Everywhere you turn, the media has Kristen Stewart’s long face staring out at you. It’s hard to see her as anyone but her Twilight character Bella Swan. At time, it felt like Kristen was channelling Shane from The L Word more than Joan Jett.
What makes this movie so watchable is the story mix: part of coming of age, part biopic of the birth of a music legend. It has all the elements of the fabled of rock and roll rites of passage: hitting the road in a beat up car, no cash, seedy hotel rooms, roadies and a fist full of drugs and alcohol.
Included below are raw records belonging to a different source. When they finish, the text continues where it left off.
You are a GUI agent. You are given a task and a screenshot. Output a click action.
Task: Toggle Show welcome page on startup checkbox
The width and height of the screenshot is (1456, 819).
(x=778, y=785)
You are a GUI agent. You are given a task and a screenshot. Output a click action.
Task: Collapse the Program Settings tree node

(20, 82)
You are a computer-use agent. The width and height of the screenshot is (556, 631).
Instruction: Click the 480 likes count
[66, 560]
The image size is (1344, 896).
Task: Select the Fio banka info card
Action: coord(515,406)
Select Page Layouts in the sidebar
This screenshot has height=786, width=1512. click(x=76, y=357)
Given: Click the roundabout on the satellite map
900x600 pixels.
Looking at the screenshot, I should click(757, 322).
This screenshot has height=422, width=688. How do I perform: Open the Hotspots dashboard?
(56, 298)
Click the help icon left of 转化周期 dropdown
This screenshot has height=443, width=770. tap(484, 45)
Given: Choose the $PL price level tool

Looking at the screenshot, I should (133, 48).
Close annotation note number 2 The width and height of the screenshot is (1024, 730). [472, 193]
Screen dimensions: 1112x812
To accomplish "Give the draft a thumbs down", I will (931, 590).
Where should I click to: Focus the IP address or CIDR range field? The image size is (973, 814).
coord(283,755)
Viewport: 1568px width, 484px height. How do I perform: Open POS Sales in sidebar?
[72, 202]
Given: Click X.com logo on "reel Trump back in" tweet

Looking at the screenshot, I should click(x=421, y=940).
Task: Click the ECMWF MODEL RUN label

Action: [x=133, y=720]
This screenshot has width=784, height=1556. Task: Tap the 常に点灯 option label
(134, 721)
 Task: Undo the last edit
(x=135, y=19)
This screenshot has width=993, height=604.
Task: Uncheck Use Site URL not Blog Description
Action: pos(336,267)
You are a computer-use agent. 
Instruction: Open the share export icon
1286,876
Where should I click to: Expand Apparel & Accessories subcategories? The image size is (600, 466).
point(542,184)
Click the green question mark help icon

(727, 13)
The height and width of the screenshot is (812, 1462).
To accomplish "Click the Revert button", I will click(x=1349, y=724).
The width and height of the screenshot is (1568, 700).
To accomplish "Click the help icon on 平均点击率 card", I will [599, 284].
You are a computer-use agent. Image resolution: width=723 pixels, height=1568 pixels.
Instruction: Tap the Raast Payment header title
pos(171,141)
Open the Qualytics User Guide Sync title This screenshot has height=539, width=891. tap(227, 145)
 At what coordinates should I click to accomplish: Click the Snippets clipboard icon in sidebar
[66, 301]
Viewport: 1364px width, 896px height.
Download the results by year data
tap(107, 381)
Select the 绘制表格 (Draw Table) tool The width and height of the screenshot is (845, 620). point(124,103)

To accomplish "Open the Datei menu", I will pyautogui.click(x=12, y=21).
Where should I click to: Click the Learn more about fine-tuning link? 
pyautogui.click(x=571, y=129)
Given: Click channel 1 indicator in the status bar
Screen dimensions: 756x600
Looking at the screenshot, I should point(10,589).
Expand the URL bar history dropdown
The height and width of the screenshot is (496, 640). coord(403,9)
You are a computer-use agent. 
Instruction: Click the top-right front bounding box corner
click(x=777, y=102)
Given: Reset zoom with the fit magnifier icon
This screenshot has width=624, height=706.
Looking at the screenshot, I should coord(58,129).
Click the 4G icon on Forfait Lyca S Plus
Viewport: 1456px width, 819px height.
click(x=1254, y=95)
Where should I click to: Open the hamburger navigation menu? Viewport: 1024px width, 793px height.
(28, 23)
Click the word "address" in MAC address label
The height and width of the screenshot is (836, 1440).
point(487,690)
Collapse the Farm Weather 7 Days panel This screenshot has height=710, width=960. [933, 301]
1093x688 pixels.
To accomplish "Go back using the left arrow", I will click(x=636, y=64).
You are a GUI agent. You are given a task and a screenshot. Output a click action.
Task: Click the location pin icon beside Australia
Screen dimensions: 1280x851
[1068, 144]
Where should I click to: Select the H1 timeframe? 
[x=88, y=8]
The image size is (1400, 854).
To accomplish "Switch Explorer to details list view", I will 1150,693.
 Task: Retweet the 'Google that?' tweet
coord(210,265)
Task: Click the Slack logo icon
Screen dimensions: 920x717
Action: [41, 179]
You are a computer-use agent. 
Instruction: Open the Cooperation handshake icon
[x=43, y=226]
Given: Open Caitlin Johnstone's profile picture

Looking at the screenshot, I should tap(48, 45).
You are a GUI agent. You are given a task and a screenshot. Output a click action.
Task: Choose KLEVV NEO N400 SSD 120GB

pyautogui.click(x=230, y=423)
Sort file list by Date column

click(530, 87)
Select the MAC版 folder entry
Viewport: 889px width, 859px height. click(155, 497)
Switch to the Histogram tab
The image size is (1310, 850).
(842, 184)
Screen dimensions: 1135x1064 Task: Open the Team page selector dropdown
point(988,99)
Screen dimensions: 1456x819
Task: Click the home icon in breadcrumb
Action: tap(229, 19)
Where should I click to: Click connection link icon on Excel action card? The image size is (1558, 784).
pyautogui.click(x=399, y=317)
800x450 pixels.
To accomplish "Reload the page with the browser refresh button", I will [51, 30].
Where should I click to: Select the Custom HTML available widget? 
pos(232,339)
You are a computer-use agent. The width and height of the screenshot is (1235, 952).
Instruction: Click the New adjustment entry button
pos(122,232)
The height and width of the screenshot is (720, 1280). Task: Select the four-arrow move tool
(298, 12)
Through the 70s grainy style cinematography you are transported back to a time when glam rock and punk crashed to earth.
LA svengali band manager/producer Kim Fowley, a played with a delusional drug haze so thick you could snort it by Michael Shannon, should not be left near children. In that, this is a sad tale of how dysfunctional family life is a gateway to a wasted adulthood. After initial fame and a mind blowing tour of Japan the band imploded, leaving Currie to fall into a spiral of drug addiction whilst Joan went on to create The Blackhearts and hits such as “Crimson and Clover” and "I Love Rock 'N' Roll". Bassist Micki Steele joined The Bangles in the early 1980s and went on to huge success with songs "Walk Like an Egyptian" and "Eternal Flame".
The supporting cast is a powerful ensemble of hot young actresses. Arrested Development’s Alia Shawkat strangely doesn’t say a word unlike firecracker Scout Taylor-Compton, who lets fly with a great verbal assault as the band disintegrates. Rock and roll royalty Riley Keough and former wild child Tatum O’Neill form the eroding Currie family, and if life imitates art (or vice versa) these actresses don’t have to reach very far to understand the fucked-up-family syndrome.
OK, so don’t take the kiddie fans of Dakota and Kristen to this unless they need a life lesson in pitfalls of seeking fame. You’ll leave wishing you could live a little larger and love rock ‘n roll all over again with all the trash-bags sex and sin that is so alluring.
As Fowley says... “You’re a singer, that’s what you do – sing and strut around in your underwear.”